> Given data
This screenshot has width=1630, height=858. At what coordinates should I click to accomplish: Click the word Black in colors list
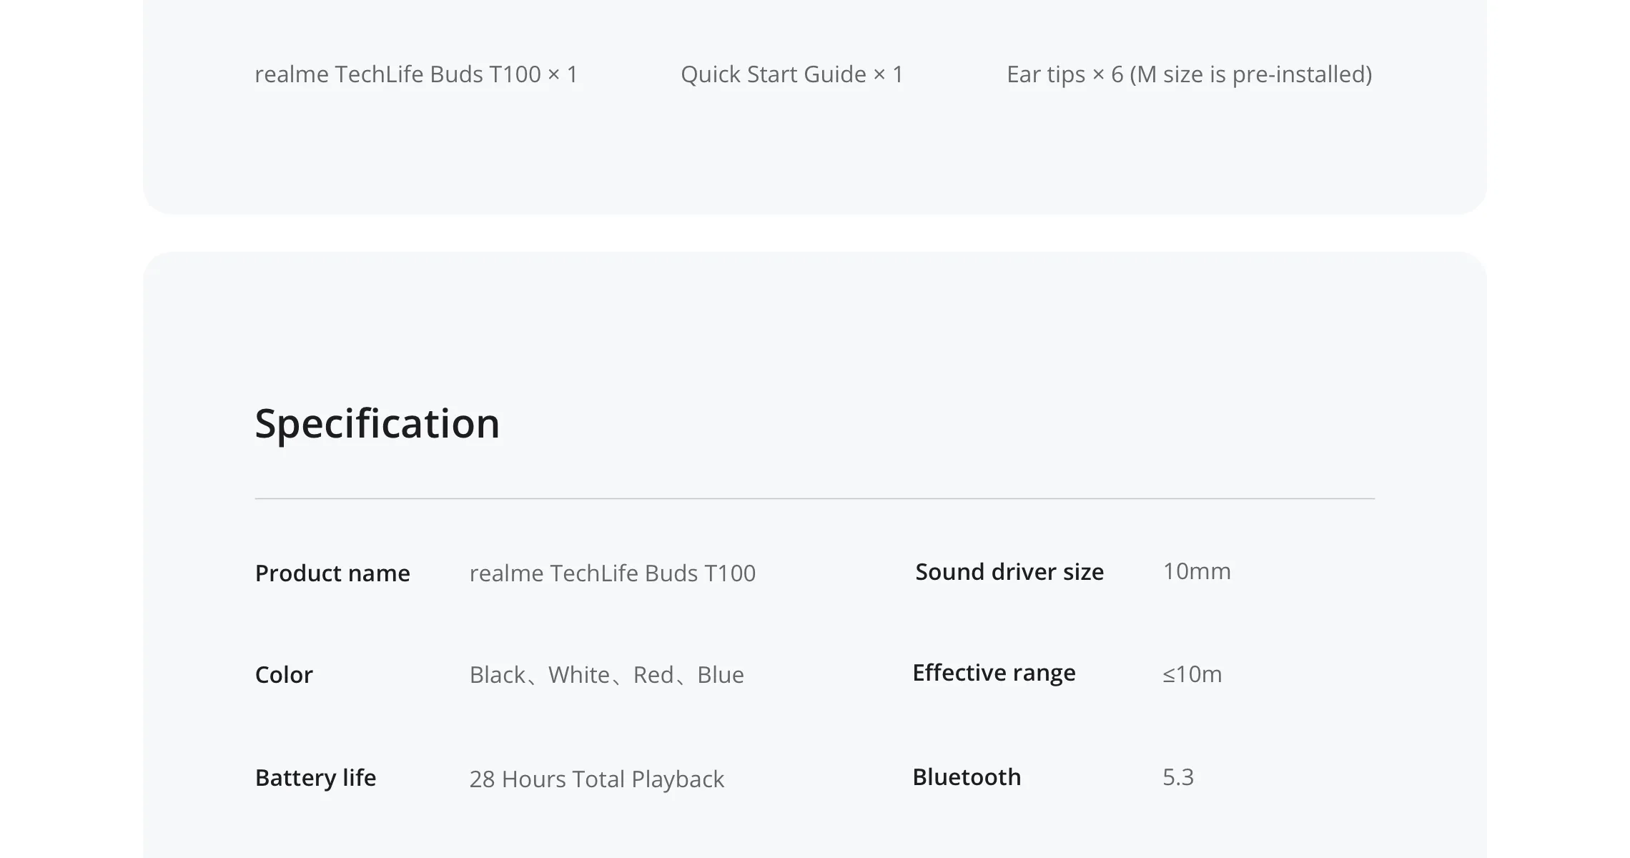pyautogui.click(x=498, y=675)
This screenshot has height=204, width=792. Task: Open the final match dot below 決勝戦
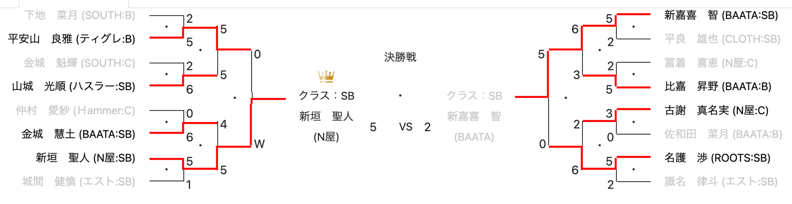tap(401, 95)
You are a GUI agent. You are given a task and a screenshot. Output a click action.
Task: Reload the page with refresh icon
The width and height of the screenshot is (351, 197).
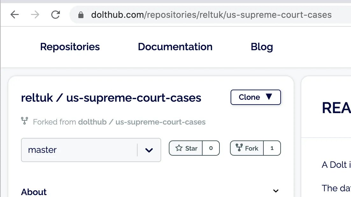(56, 15)
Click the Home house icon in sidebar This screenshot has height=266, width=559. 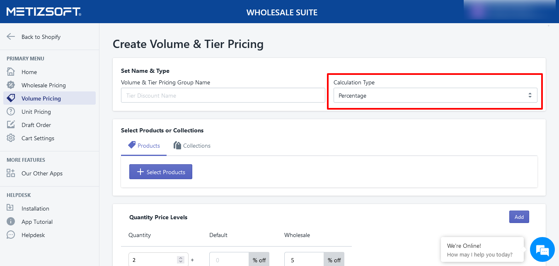(11, 72)
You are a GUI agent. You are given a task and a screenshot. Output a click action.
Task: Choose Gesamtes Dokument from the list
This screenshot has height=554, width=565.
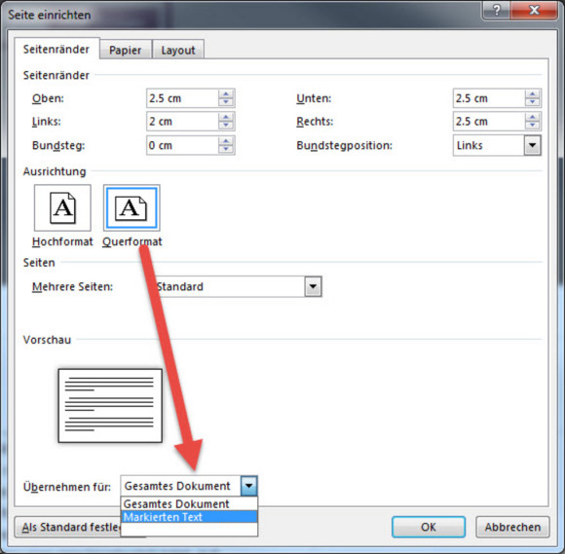189,503
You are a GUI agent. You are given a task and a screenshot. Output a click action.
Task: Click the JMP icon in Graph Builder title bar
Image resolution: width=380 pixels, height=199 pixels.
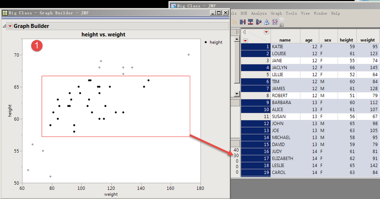coord(5,13)
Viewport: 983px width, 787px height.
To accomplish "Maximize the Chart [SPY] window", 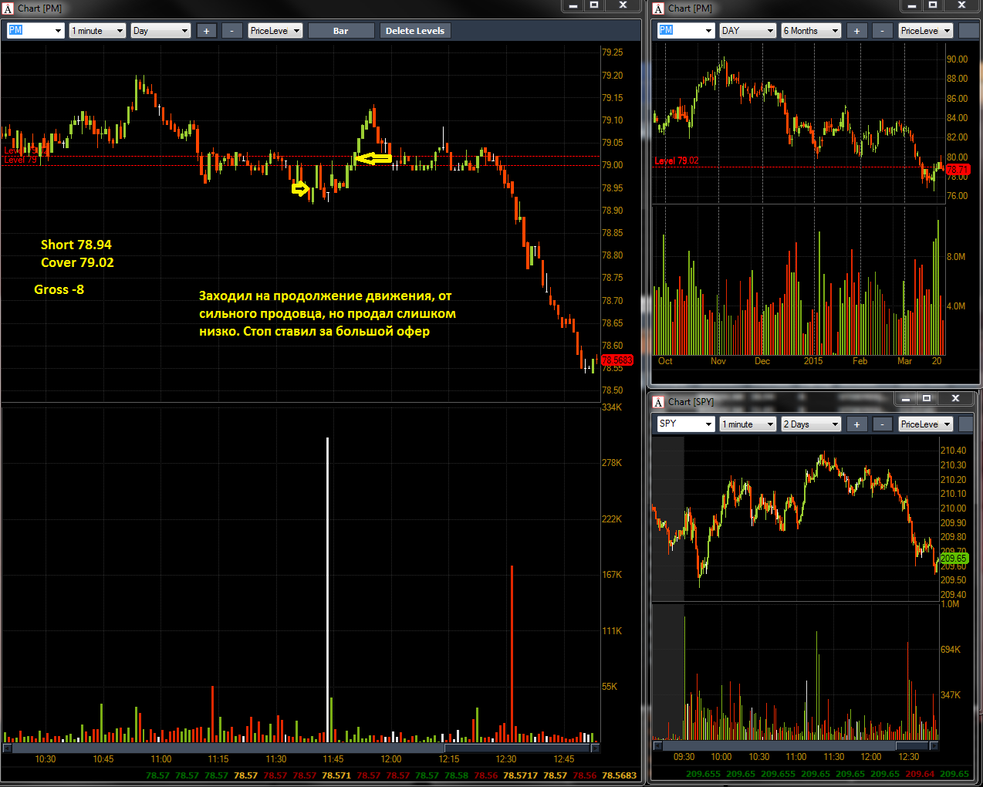I will pos(927,399).
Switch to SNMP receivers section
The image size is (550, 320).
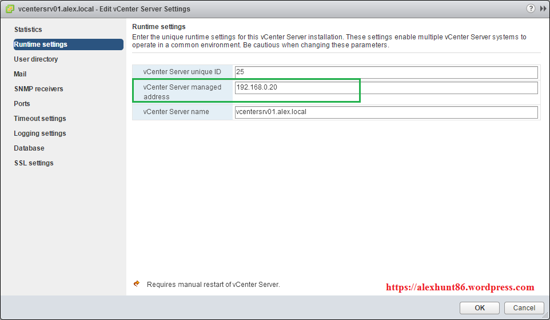click(39, 89)
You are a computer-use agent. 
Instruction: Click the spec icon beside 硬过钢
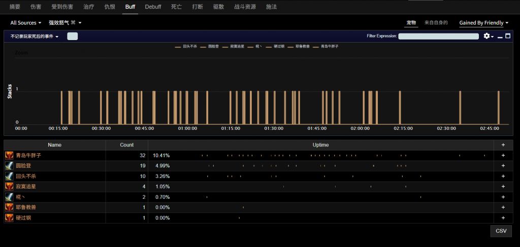click(x=9, y=218)
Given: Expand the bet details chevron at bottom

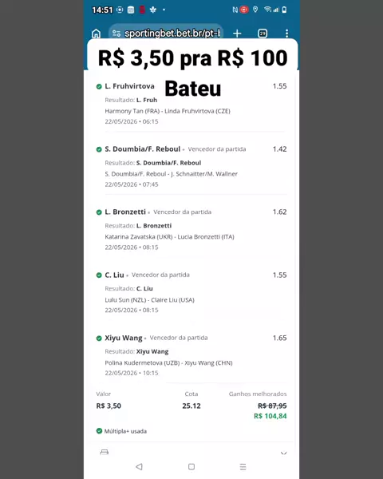Looking at the screenshot, I should coord(284,453).
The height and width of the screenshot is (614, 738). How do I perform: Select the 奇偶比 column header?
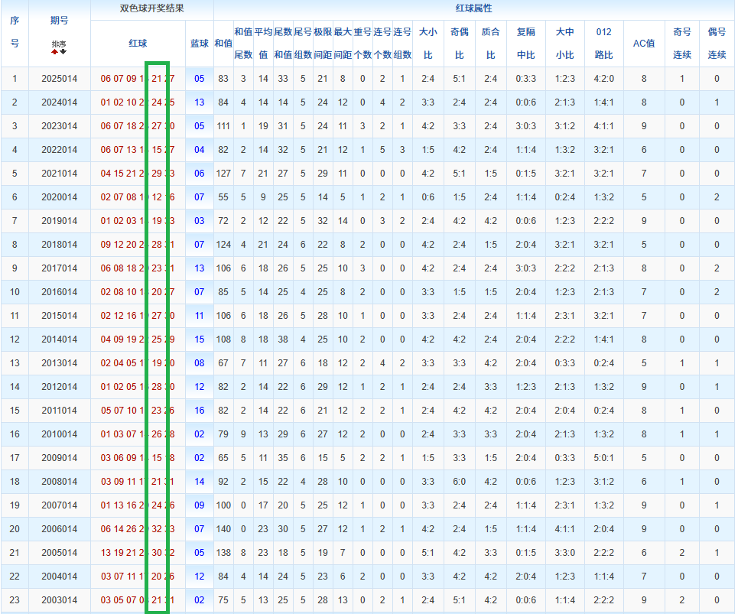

> What this task involves
Pictures are not part of the copy. Extract exactly the lines from the line containing "You are a computer-use agent." through the final line of the entries above, both included.

> Result of the task
You are a computer-use agent. 
Instruction: Click the spec icon beside 硬过钢
click(x=9, y=218)
Given: Expand the bet details chevron at bottom

Looking at the screenshot, I should coord(284,453).
The height and width of the screenshot is (614, 738). How do I perform: Select the 奇偶比 column header?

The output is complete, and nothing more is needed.